Behind us Mt. Kilimanjaro once again hide its peaks but that is okay; it is all about water and what is in it.
From a submerged tank we watched the crystal clear springs vibrate with strange looking fish.
“Go west, old man. Go west” reverberated in my head as we continued on to Tsavo national park west, home of the man-eaters.
Big Bad Tsavo West
Tsavo West combined with Tsavo East make up the largest reserve in Kenya. Tsavo West is positioned between the Mombasa Highway and the Tsasvo River and is know for its particularly dangerous lions. The Park’s views are stunning and far more mountainous than Amboseli’s. The animals also seem to more prevalent.
Best of all, though, was my arrival at Kilaguni Lodge, Kenya’s oldest and the only one within the reserve.
The main terrace sits atop of watering holes that ensure great animal watching.

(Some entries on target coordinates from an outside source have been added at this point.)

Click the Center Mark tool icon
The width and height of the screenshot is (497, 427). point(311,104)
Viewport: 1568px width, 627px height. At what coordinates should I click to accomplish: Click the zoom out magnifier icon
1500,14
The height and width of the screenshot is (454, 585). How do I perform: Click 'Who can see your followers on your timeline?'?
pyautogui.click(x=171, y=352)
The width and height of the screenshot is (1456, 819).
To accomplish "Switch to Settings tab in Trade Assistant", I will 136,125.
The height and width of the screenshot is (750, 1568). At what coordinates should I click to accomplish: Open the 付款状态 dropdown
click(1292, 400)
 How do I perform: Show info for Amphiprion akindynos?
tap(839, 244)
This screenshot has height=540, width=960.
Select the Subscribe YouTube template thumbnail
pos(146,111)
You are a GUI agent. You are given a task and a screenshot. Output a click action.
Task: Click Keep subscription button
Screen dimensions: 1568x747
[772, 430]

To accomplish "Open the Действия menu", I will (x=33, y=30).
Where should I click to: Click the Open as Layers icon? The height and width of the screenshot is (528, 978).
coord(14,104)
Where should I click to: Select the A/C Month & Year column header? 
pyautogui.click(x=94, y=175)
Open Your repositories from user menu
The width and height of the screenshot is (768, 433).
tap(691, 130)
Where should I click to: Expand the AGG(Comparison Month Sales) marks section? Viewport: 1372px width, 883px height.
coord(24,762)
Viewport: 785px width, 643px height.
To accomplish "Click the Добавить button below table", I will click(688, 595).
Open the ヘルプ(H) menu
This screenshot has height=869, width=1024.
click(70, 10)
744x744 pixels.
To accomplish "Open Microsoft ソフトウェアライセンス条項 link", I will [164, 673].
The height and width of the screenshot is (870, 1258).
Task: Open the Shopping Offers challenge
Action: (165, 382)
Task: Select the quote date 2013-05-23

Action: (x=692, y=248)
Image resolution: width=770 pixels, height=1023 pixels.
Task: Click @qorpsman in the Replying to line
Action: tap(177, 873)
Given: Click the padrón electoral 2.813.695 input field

It was funny, but as I noticed guests heading to the lodge bar, the number of animals at the water holes also increased — cocktail time at the Kulaguni. During dinner powerful spot lights went on providing a dinner show that will never be forgotten.
The next day we headed to Mombasa with a stop at a Maasai village and what was perhaps the most emotional moment of my trip. Here is my blog entry for that stop: I couldn’t put it any better.
Maasai Enkang, Kenya
“My trip to Kenya has been remarkable and has etched memories in my mind that will last forever. A few days ago we visited a Maasai enkang or village homestead. The bright garb and telling faces will cause your heart to beat faster, the singing will make you shuffle your feet and some sadness will also enter your soul.
To gaze into a life so different from mine was very emotional. Perhaps in many ways the experience was more moving then time spent seeing the strangest animals in Amboseli and Tsavo National parks.”
Our final stop on the exploration trip was in magical Mombasa and the White Sands Resort. The hot humid air mixed with the salty air of the Indian Ocean.
Mombasa’a magic is due to the mixture of races and temperaments that inhabit the area. Arabic, African and European all have carved a place in its soul.
Perhaps the best area to understand Mombasa’s differences with the rest of Kenya is the old town with its alleys and old style buildings. Just above sits Fort Jesus, once a Portuguese fort that has seen many battles over the last 400 years.
The clothing of the city’s residents was also a display of cultural diversity: kanzu gowns and kanga outfits mixed with western styles.
The beaches of the White Sands were indeed white and it was there that I reflected on my inspection of Kenya, soothed and ready to see more.
As luck would have it a peaceful political cabinet was named and the volatile political situation was ended. The relief in the people was undeniable and hopes to resurrect Kenya’s tourism situation was on people’s minds throughout the country.
This article isn’t intended as a guide to all of Kenya just a report on the situation going at this time.
Kenya Air was a fantastic ride the planes were new and service great.
The lodges I stayed in were both wonderful places and each had character features. Both will put you within reach of fantastic game drives and provide anything a visitor could want.